For any curve of unit length there exists a closed rectangle with area at most $A$ that covers the curve.

Question

Find the minimum possible value of $A$ such that for any curve of unit length there exists a closed rectangle with area at most $A$ that covers the curve.

Answer 1

I'm sure tis problem has been dealt with before. Nevertheless, there goes:

Theorem. Any plane curve $\gamma$ of length $L(\gamma)\leq 1$ can be covered by a rectangle $R$ of area $A(R)\leq{1\over4}$. The constant ${1\over4}$ is optimal.

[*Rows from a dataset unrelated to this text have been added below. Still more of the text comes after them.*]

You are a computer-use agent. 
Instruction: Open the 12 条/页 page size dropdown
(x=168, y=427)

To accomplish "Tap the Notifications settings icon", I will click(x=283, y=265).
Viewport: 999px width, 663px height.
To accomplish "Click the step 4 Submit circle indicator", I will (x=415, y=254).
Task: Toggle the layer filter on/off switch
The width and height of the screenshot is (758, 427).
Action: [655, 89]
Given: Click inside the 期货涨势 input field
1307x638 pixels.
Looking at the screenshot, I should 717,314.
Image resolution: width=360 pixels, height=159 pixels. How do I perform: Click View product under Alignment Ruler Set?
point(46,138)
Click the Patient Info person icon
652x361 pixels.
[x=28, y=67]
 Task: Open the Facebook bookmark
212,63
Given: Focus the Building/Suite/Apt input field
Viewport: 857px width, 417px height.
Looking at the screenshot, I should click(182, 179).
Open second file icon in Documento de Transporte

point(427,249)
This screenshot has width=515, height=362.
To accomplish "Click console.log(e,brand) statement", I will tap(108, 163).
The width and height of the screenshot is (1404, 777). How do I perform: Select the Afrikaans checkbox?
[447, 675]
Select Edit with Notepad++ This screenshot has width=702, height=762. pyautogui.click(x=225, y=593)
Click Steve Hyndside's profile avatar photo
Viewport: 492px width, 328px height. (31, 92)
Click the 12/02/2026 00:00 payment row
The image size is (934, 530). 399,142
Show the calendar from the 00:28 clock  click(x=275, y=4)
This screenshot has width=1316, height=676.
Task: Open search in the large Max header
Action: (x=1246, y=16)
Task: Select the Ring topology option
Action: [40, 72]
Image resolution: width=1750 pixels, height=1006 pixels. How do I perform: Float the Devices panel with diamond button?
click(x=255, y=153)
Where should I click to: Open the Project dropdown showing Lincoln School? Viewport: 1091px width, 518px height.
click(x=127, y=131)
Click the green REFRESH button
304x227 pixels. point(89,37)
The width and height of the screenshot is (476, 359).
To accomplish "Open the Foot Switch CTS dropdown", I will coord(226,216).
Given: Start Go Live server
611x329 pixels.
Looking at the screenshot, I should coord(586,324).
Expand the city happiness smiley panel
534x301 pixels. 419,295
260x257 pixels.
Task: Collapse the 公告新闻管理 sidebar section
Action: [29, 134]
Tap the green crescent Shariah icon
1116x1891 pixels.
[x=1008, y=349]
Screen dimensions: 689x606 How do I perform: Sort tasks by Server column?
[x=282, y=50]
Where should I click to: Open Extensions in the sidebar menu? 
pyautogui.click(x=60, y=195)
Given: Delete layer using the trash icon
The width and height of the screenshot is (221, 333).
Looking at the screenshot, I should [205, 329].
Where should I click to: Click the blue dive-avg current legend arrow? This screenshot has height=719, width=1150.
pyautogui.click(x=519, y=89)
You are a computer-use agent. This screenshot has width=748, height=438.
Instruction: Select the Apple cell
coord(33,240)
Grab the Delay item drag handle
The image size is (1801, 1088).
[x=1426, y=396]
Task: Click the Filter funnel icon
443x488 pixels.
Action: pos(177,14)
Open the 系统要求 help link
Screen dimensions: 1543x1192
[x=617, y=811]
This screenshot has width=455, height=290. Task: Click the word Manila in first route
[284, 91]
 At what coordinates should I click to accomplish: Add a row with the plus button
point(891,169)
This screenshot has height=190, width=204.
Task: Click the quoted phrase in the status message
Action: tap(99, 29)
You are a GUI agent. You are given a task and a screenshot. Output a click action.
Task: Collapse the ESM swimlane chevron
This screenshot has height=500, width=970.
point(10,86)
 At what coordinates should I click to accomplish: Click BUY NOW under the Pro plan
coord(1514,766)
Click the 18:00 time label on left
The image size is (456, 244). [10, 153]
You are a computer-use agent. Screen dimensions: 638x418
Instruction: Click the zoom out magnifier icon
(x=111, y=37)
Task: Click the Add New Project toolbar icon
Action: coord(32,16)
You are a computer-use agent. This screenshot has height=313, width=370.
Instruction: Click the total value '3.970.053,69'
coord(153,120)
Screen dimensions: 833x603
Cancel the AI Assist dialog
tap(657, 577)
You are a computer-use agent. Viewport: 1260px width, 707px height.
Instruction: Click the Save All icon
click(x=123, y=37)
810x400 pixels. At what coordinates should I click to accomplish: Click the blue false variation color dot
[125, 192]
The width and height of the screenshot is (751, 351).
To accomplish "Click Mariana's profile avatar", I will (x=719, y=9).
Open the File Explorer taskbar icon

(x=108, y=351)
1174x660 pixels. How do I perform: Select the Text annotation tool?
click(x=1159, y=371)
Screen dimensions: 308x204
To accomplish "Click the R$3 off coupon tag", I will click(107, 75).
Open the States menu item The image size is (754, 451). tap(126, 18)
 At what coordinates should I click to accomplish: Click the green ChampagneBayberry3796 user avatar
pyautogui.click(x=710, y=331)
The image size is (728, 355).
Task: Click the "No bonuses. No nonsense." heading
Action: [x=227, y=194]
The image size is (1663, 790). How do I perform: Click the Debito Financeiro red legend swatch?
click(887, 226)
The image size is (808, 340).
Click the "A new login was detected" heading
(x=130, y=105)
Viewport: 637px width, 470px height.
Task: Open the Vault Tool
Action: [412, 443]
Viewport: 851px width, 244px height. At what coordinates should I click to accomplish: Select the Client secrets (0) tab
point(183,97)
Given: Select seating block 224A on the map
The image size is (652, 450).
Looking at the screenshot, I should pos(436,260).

Sketch of proof. There are two points $P$, $Q\in\gamma$ with $$|PQ|=\max_{{\bf z}_1,\ {\bf z}_2\in\gamma}|{\bf z}_1-{\bf z}_2|=:2d\ .$$ Assume $P=(-d,0)$, $Q=(d,0)$. Then for all points ${\bf z}=(x,y)\in\gamma$ one has $|x|\leq d$.

Assume there are points $(x,y)\in\gamma$ with $y>0$ and put $h:=\max_{{\bf z}\in\gamma} y\ $; so there is a point $H=(x',h)\in\gamma$. If $$(*) \qquad y\geq0 \quad \forall\ {\bf z}\in\gamma$$ then $\gamma$ is contained in the rectangle $R:=[-d,d]\times[0,h]$ of area $A(R)=2d h$. Since $|PH|+|HQ|\leq 1$ we conclude that the maximal possible value of $h$ is when $x'=0$ (consider ellipses with foci $P$ and $Q$). It follows that $h\leq\sqrt{{1\over4}-d^2}$, so that $$A(R)\leq 2d\ \sqrt{{1\over4}-d^2}\leq {1\over4}\ ,$$ where the $\max$ is attained when $d={1\over4}\sqrt{2}$. The extremal configuration is an L-shaped curve $\gamma$ with two legs of length ${1\over2}$.

(Edit: The following is somewhat fishy.) If condition $(*)$ is not fulfilled then we have to consider two points $H'=(x',h')$ and $H''=(x'',-h'')\in\gamma$ of maximal $y>0$ and minimal $y<0$. The curve $\gamma$ is then contained in the rectangle $R=[-h'',h']\times[-d,d]$. Since now the distance $|H'H''|\geq h'+h''$ weighs in also it should not be too difficult to show that under these circumstances $A(R)\leq{1\over4}$.